Traders should now look for long-biased trades in ACI as long as it's trending above its 50-day at $4.06 and then once it sustains a move or close above $4.78 with volume that hits near or above 9.93 million shares. If that breakout triggers soon, then ACI will set up to re-test or possibly take out its next major overhead resistance levels at its 200-day moving average of $5.50 to $6.

Mechel OAO

Mechel OAO (MTL) is a vertically integrated mining, steel, ferroalloys and power group. This stock closed up 7.2% to $3.09 in Thursday's trading session.

Thursday's Range: $2.95-$3.10

52-Week Range: $2.60-$8.34

Thursday's Volume: 1.43 million

Three-Month Average Volume: 2.70 million

>>Hedge Funds Hate These 7 Stocks -- but Should You?

From a technical perspective, MTL ripped sharply higher here right off its 50-day moving average of $2.95 with lighter-than-average volume. This move is quickly pushing shares of MTL within range of triggering a major breakout trade. That trade will hit if MTL manage to take out some near-term overhead resistance levels at $3.15 to $3.29 with high volume.

Traders should now look for long-biased trades in MTL as long as it's trending above its 50-day at $2.95 or above more support at $2.85 to $2.76, and then once it sustains a move or close above those breakout levels with volume that hits near or above 2.70 million shares. If that breakout triggers soon, then MTL will set up to re-test or possibly take out its next major overhead resistance levels at $3.98 to $4.37. Any high-volume move above those levels will then give MTL a chance to tag its next major resistance level at $5.

First Marblehead

First Marblehead (FMD) offers education loan programs for K-12, undergraduate and graduate students. It also offers related ancillary services including loan origination, retail banking, portfolio management and securitization services. This stock closed up 5.4% to 97 cents per share in Thursday's trading session.

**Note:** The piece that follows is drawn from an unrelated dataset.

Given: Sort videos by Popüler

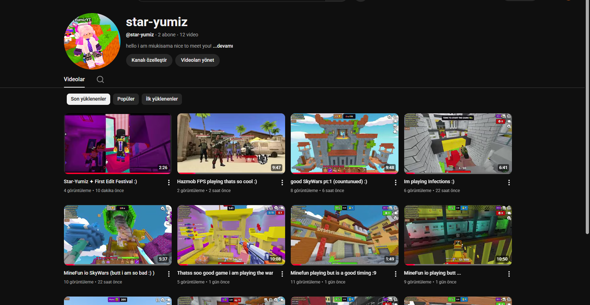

Thursday's Range: $0.88-$0.98

52-Week Range: $0.61-$1.92

Thursday's Volume: 550,000

Three-Month Average Volume: 1.04 million

>>5 Stocks Rising on Unusual Volume

From a technical perspective, FMD bounced higher here right above its recent low of 87 cents per share with lighter-than-average volume. This stock recently gapped down huge from $1.60 to 87 cents with heavy downside volume. That move has pushed shares of FMD into oversold territory, since its current relative strength index reading is 26.73. Following that gap down, shares of FMD have started to rebound higher and move within range of triggering a near-term breakout trade. That trade will hit if FMD manages to take out its gap down day high of $1.07 and its 200-day moving average at $1.08 with high volume.

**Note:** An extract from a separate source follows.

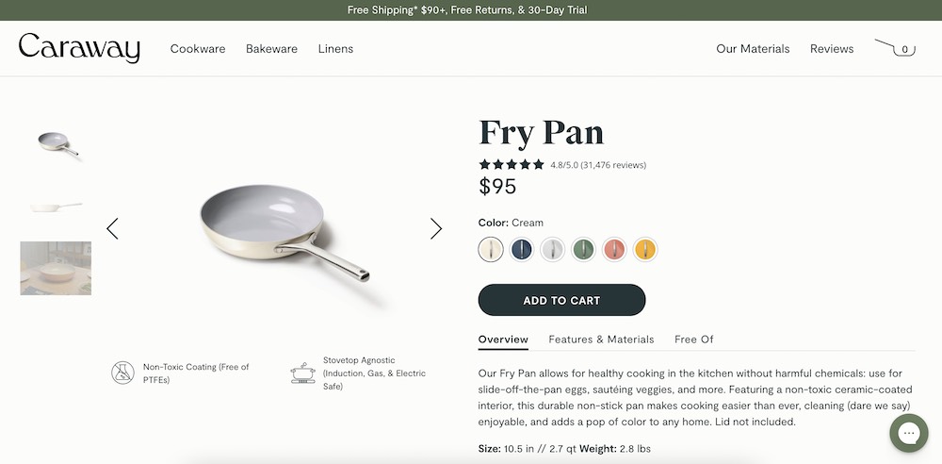Select the navy blue color option
942x464 pixels.
(x=521, y=249)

Traders should now look for long-biased trades in FMD as long as it's trending above its recent low of 87 cents per share and then once it sustains a move or close above those breakout levels with volume that hits near or above 1.04 million shares. If that breakout hits soon, then FMD will set up to re-fill some of its previous gap down zone that started at $1.60. Some possible upside targets if FMD gets into that gap with volume are $1.20 to $1.30.

Nordic American Tankers

Nordic American Tankers (NAT) is an international tanker company that owns approximately 20 modern double-hull Suezmax tankers, including four newbuilding vessels. This stock closed up 5.3% to $8.42 in Thursday's trading session.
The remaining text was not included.